Casting a C++ long type to a JNI jlong
Solution 1
When you pass a jlong (which is 64 bit) as a pointer (which is, most likely, 32-bit) you necessarily lose data. I'm not sure what's the convention, but try either this:
CallStaticVoidMethodA(myClass, "(J)V", (jvalue*)&val); //Note address-of!
or this:
CallStaticVoidMethod(myClass, "(J)V", val);
It's ...A
methods that take a jvalue array, the no-postfix methods take C equivalents to scalar Java types.
The first snippet is somewhat unsafe; a better, if more verbose, alternative would be:
jvalue jv;
jv.j = val;
CallStaticVoidMethodA(myClass, "(J)V", &jv);
On some exotic CPU archtectures, the alignment requirements for jlong
variables and jvalue
unions might be different. When you declare a union explicitly, the compiler takes care of that.
Also note that C++ long
datatype is often 32-bit. jlong is 64 bits, on 32-bit platforms the nonstandard C equivalent is long long
or __int64
.
Solution 2
CallStaticVoidMethod(myClass, "(J)V", (jvalue*)val);
This is undefined behaviour. You are casting an integer to be a pointer. It is not a pointer. You need, at the very least, to pass the address. This code would on most platforms instantly crash.
lost_bits1110
Updated on June 04, 2022Comments
-
lost_bits1110 almost 2 years
I am using JNI to pass data between C++ and Java. I need to pass a 'long' type, and am doing so using something like:
long myLongVal = 100; jlong val = (jlong)myLongVal; CallStaticVoidMethod(myClass, "(J)V", (jvalue*)val);
However in Java, when the 'long' parameter is retrieved, it gets retrieved as some very large negative number. What am I doing wrong?
-
Drew Hall over 12 years"C++ long is 32-bit too"--true on some architectures, not on others. x64 linux usually uses 64-bit long. long long isn't available everywhere either (it's an extension IIRC).
-
Seva Alekseyev over 12 yearsTrue, that. I'll add a qualification.
-
lost_bits1110 over 12 yearsThanks for your answer - unfortunately I've tried both suggseted approaches and the parameter still appears garbled when retrieved in Java, I also tried with int and float types in addition to long :( Strangely the following does work, and only for int types (though it doesn't make sense)

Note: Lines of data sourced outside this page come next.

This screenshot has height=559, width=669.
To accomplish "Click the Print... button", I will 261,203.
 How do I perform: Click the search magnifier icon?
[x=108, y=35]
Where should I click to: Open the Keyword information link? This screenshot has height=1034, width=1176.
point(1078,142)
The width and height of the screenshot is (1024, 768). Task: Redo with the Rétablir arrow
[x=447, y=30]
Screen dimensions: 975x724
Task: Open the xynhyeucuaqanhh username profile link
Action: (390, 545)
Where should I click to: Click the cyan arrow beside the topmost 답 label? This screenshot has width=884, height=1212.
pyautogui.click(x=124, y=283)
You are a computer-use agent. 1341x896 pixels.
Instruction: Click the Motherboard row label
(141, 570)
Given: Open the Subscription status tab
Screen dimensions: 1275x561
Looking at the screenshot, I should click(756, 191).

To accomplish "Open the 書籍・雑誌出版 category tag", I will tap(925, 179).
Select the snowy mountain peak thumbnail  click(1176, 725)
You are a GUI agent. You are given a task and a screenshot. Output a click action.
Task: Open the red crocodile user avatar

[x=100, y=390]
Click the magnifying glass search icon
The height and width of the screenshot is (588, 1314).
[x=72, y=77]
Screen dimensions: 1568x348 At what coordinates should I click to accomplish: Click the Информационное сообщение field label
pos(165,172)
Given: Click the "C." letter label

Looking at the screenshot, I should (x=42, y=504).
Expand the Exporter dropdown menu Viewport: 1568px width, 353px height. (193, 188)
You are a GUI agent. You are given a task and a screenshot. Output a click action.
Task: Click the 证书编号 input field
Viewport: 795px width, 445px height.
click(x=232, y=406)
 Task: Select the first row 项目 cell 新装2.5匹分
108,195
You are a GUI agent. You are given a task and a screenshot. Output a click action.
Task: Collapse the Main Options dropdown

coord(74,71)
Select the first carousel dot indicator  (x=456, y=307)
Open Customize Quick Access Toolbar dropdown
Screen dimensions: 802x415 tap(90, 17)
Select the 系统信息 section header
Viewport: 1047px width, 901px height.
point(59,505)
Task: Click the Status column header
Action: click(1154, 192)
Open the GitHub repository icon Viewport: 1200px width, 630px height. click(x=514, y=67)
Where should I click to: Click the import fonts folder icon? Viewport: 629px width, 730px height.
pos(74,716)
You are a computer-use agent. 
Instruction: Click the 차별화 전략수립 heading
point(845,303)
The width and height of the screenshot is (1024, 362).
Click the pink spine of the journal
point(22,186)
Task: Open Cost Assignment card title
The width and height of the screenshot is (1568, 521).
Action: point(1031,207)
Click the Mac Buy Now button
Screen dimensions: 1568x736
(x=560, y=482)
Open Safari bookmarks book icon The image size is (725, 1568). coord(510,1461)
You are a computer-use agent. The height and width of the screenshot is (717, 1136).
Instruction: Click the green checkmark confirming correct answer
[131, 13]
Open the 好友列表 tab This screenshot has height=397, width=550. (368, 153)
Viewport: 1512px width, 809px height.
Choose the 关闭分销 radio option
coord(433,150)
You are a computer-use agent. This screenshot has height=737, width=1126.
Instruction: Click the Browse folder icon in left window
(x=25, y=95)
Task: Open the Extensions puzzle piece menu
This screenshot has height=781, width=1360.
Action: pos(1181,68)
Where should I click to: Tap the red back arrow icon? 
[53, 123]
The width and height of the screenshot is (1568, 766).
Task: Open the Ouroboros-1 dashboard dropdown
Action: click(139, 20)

int someInt = 100; CallStaticVoidMethod(myClass, "(I)V", (jvalue*)(jint)someInt );
-
lost_bits1110 over 12 yearsyou're absolutely right - I should be taking the address, however this still does not work for me (regardless of float, int or long type, as I tried all of these). Strangely, the following works, and only for int types (though it doesn't make any sense)
int someInt = 100; CallStaticVoidMethod(myClass, "(I)V", (jvalue*)(jint)someInt );
-
lost_bits1110 over 12 yearsDOH! It turns out I was not using
CallStaticVoidMethodA
, butCallStaticVoidMethod
. Appending the 'A' solves the problem. Thank-you!